- Oral presentation
- Open Access
Role of IABP in OPCAB - a vettath’s modification
© Vettath et al; licensee BioMed Central Ltd. 2013
- Published: 11 September 2013
- Hemodynamic Stability
- Left Main Coronary Artery
- Distal Anastomosis
- Proximal Anastomosis
- Complete Revascularization
In off-pump coronary artery bypass (OPCAB) surgery, the most critical complication is hemodynamic deterioration, which can occur during displacement of the heart to expose the target vessels. Pre-operative intra-aortic balloon pump (IABP) therapy has shown to improve cardiac performance and facilitates access to the target coronary artery while maintaining hemodynamic stability, especially in high-risk patients. But the need for using IABP in the so called high risk patients has been questioned in our group of patients. We have therefore modified the role of IABP in our OPCAB patients, thereby avoiding the conversion to heart lung machine.
We have performed more than 3000 OPCABs in our center, over the last ten years, by a single surgeon (MPV).We had used 173 IABPs in the last ten years, and only one patient did go to the ICU with IABP in the last 5 years and over 2000 patients. All of them were removed from the operation theater itself.
We have been able to modify the role of IABP in OPCAB in our setting. We had inserted IABP initially in all the high risk group of patients as described in literature. But what we noticed was that patients with low ejection fraction and patients with critical left main coronary artery disease were not the ones who needed to have IABP support. It was the patients who had ongoing ischemia, with good left ventricular function, and patients with ST depression pre- operatively; who needed IABP support to perform complete revascularization of all its territories.

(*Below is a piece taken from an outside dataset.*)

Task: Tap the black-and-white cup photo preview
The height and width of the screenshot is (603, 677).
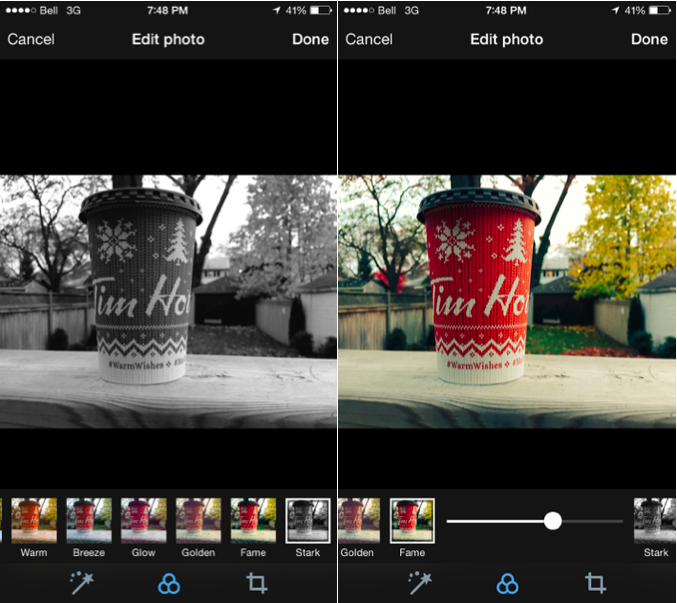Action: [168, 301]
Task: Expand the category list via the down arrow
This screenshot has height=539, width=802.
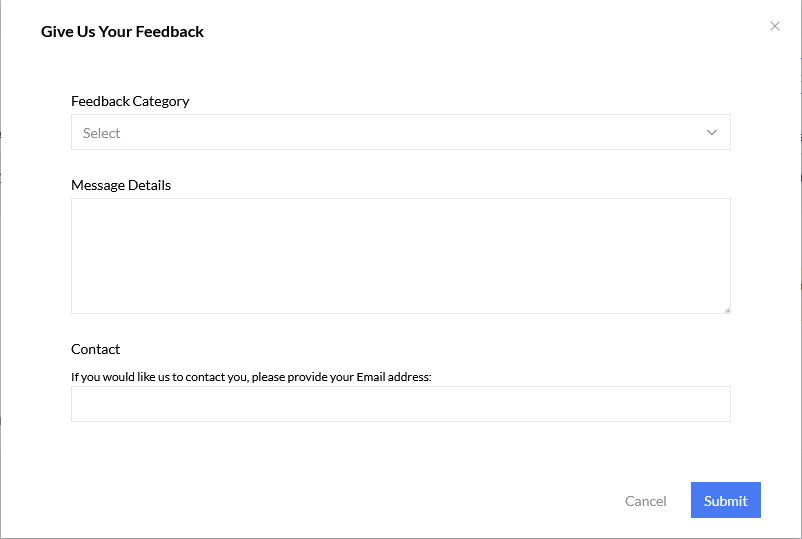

The IABP appeared to facilitate the intraoperative hemodynamics in our series of patients. This was evidenced by improved hemodynamic stability and virtual elimination of the need for inotropic support during the dislocations of the heart needed for exposure and construction of distal anastomoses. What we have modified here is to introduce the IABP, as soon as any hemodynamic compromise is envisaged. This allows us to perform OPCAB in virtually all coronaries around the heart, maintaining perfect hemodynamics. And once the distal anastomosis is performed, the IABP is put on a standby mode to perform the proximal anastomosis. We have been able to then remove the IABP in the operation theater (OT) itself. This technique has enabled us to avoid conversion to the heart lung machine.